• [Recorded data]:
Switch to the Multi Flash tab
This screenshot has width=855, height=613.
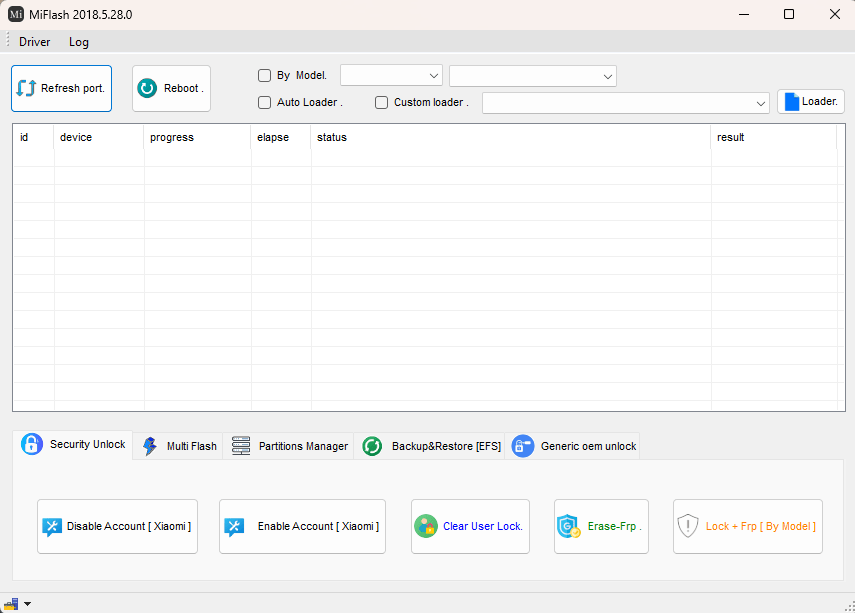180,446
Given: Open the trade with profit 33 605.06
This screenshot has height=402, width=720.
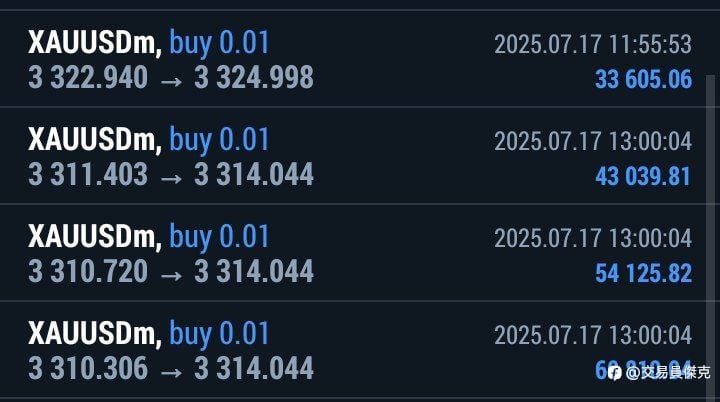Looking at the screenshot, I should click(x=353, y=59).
--
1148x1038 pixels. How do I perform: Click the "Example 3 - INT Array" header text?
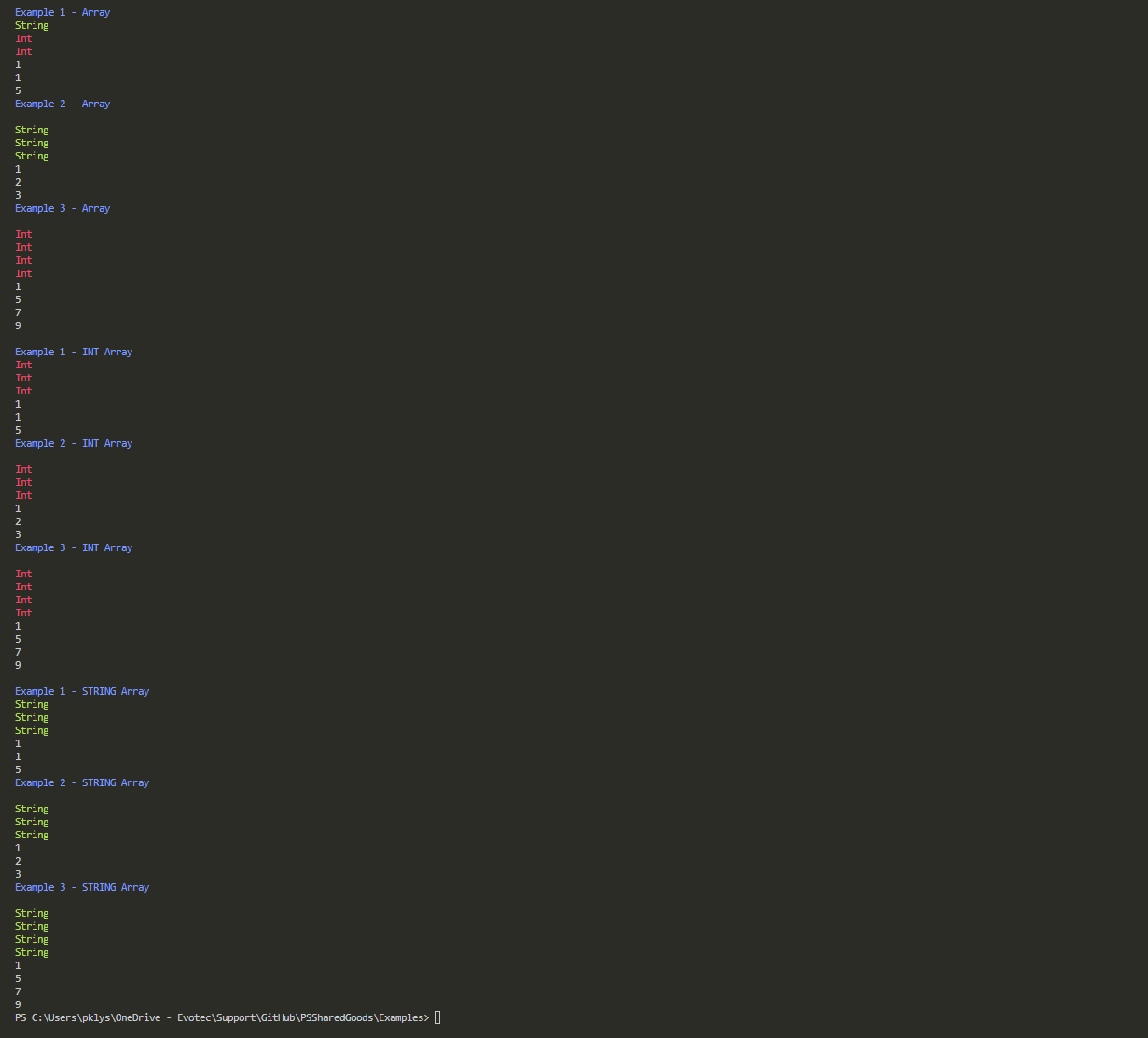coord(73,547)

• [What to work on]:
Render the listing as a two-column CSV with the headers step and location, starting at the line that has "Switch to the Multi Flash tab" and stopping after the line that has "Looking at the". Give one row for each text and its answer, with each in a single quoted field and line breaks turned into spaces. Leave the pictures out.

• [Right answer]:
step,location
"Switch to the Multi Flash tab This screenshot has width=855, height=613.","180,446"
"Given: Open the trade with profit 33 605.06 This screenshot has height=402, width=720.","Looking at the screenshot, I should click(x=353, y=59)."